## ENTRIES SUPPLIED
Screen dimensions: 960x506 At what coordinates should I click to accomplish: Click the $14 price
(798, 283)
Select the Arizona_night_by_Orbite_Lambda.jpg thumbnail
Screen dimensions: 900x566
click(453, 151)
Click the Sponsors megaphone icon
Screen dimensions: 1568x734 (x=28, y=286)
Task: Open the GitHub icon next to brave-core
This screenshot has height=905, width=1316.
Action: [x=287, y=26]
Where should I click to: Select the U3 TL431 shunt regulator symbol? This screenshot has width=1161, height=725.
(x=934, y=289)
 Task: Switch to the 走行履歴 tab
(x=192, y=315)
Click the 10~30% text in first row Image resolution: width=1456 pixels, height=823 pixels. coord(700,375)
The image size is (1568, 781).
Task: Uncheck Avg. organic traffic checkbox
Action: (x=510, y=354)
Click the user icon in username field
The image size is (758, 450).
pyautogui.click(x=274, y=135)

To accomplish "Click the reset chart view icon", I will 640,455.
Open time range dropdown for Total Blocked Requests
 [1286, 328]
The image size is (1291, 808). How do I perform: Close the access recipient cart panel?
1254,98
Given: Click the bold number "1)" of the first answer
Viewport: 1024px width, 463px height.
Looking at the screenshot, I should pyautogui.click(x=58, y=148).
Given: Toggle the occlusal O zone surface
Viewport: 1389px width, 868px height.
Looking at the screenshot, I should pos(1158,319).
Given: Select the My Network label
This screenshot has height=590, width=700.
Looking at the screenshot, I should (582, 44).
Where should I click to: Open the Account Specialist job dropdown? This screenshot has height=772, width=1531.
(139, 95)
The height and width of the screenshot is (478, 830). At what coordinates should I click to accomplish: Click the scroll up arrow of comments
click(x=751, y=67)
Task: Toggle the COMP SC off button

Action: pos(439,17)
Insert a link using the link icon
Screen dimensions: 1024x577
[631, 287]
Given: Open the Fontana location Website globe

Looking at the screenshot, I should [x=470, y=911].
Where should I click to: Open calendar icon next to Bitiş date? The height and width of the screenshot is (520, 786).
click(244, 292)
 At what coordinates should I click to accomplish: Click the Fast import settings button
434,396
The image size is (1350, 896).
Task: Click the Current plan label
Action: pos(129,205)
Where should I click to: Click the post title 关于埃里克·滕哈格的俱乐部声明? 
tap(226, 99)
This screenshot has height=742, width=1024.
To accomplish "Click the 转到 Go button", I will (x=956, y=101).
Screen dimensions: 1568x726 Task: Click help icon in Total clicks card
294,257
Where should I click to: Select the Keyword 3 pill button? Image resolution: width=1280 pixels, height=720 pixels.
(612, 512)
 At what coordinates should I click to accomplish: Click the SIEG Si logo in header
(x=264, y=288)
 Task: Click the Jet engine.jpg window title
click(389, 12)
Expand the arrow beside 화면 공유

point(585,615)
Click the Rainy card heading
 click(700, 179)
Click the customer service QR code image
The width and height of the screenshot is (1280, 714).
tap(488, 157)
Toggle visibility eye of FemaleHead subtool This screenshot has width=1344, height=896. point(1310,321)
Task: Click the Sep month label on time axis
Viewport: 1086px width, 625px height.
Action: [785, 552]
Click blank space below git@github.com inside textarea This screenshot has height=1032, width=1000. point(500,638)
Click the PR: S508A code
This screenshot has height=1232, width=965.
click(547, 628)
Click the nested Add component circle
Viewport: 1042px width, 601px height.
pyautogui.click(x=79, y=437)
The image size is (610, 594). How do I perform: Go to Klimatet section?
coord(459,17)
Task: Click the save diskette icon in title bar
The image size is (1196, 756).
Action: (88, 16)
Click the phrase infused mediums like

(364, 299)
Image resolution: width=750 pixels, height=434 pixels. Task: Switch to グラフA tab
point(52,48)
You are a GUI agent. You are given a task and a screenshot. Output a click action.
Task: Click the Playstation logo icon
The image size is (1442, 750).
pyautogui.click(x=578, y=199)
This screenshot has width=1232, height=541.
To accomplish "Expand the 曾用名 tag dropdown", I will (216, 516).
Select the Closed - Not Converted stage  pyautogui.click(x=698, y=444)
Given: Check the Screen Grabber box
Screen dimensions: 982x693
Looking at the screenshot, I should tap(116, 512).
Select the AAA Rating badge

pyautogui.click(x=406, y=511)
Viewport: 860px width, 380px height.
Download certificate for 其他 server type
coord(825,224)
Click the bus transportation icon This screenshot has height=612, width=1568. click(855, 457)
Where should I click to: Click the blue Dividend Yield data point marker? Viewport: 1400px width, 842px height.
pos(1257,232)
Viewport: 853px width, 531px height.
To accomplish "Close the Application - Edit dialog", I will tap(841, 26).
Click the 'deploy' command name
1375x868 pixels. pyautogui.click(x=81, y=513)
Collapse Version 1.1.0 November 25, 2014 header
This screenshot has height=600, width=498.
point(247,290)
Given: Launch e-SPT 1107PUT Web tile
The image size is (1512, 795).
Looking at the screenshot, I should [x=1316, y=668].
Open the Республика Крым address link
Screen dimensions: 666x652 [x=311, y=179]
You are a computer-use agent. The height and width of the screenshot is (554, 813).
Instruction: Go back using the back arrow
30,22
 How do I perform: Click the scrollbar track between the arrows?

## EXERCISE PROMPT
Search the entries for the word "agent", then copy every line in which it is found.

## RESULT FOR THIS TASK
You are a GUI agent. You are given a task and a screenshot. Output a click action.
You are a computer-use agent. The height and width of the screenshot is (554, 813).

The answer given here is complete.